== Exercise goal ==
An exact copy of every entry below is required, and no picture may appear in it.

== Given data ==
·····

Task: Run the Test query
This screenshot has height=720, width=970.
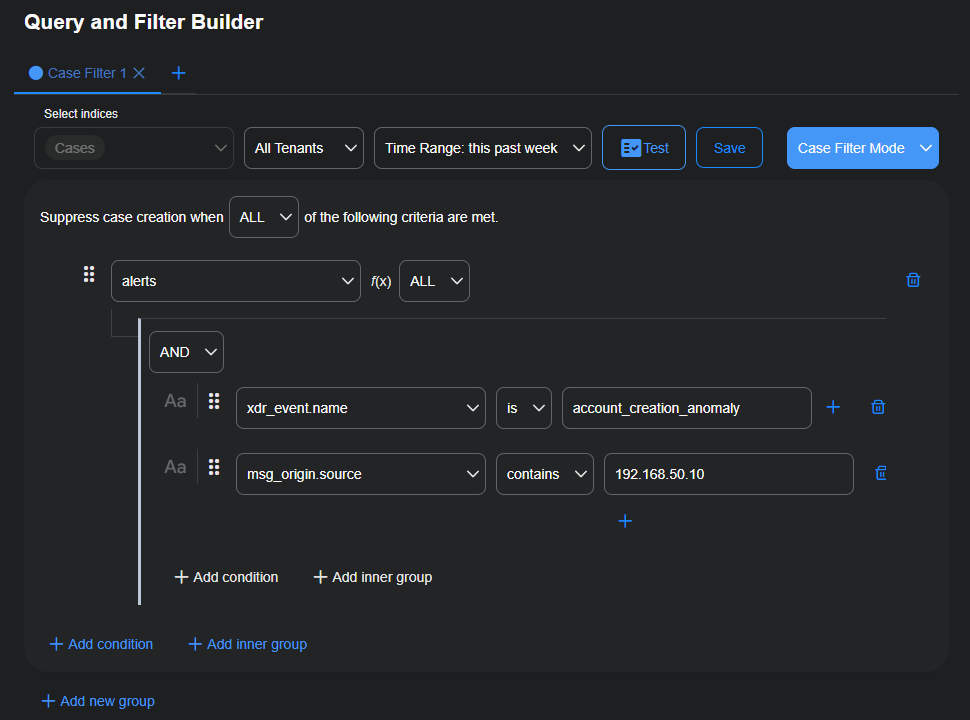Action: click(643, 147)
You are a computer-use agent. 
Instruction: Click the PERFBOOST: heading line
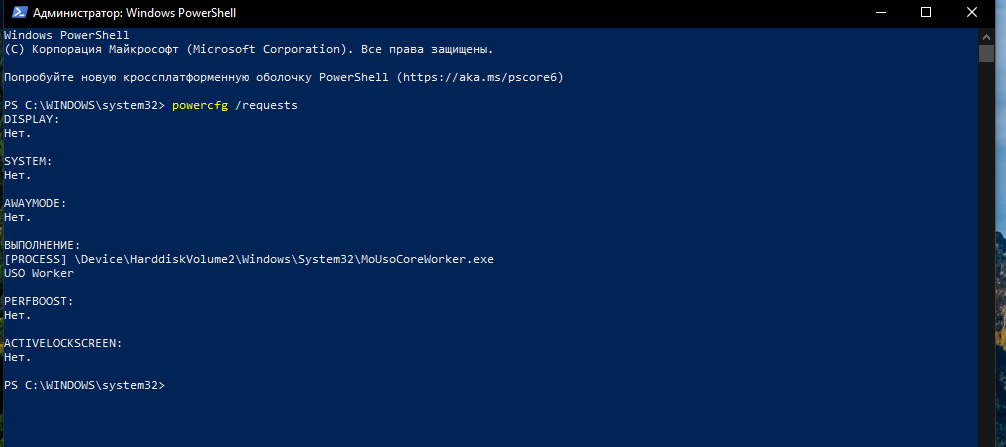[x=38, y=301]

·····

== Exercise solution ==
Task: Run the Test query
This screenshot has height=720, width=970.
Action: click(643, 147)
You are a computer-use agent. 
Instruction: Click the PERFBOOST: heading line
[x=38, y=301]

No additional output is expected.